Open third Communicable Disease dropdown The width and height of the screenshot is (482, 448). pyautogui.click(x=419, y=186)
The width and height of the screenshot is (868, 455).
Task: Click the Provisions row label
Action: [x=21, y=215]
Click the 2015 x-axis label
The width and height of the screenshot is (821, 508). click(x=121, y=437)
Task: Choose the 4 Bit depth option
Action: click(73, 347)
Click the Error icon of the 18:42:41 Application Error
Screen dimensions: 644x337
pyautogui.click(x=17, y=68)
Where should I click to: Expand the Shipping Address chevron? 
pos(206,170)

-----

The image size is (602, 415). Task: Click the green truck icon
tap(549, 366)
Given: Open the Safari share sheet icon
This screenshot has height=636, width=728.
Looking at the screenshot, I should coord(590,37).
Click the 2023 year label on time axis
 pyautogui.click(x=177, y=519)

-----

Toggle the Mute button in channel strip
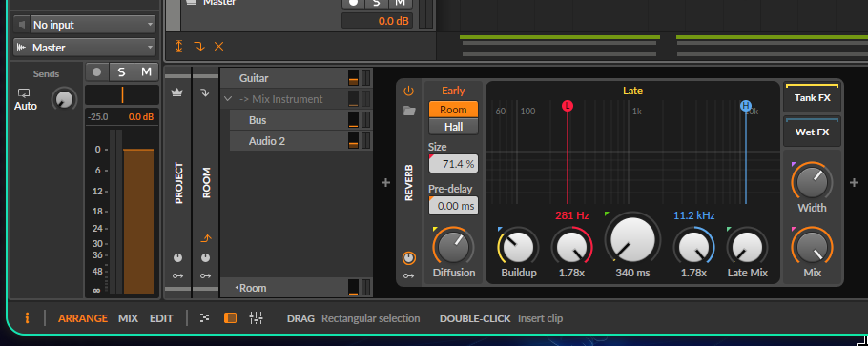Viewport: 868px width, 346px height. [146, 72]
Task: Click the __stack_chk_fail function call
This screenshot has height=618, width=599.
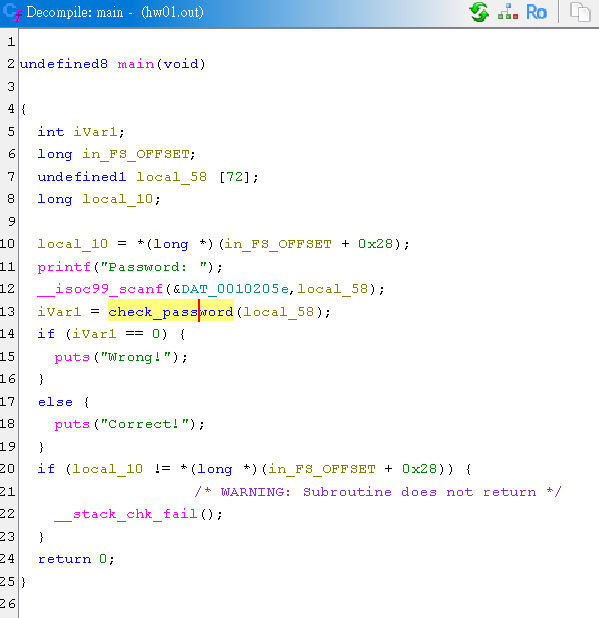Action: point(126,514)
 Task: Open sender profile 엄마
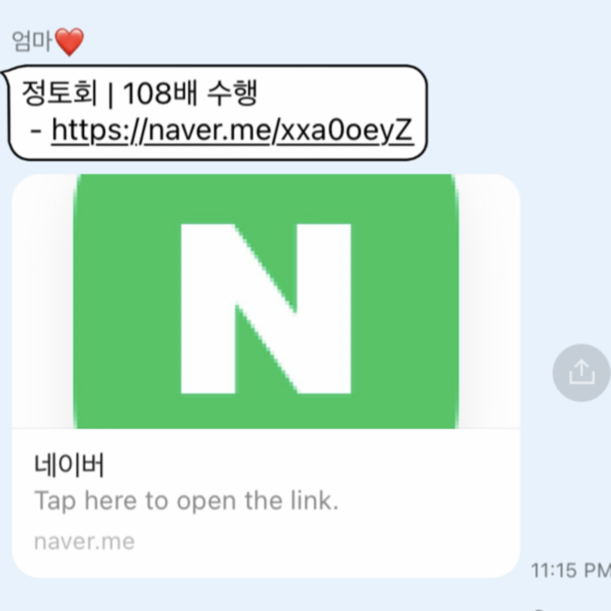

-----

**ASSIGNED TASK**. Starting at the line above that contains "Task: Click the __stack_chk_fail", transcribe every line exactly through the line that contains "Task: Open sender profile 엄마", including that last one, and skip the pictures.

**EXPECTED ANSWER**.
Task: Click the __stack_chk_fail function call
This screenshot has height=618, width=599.
Action: point(126,514)
 Task: Open sender profile 엄마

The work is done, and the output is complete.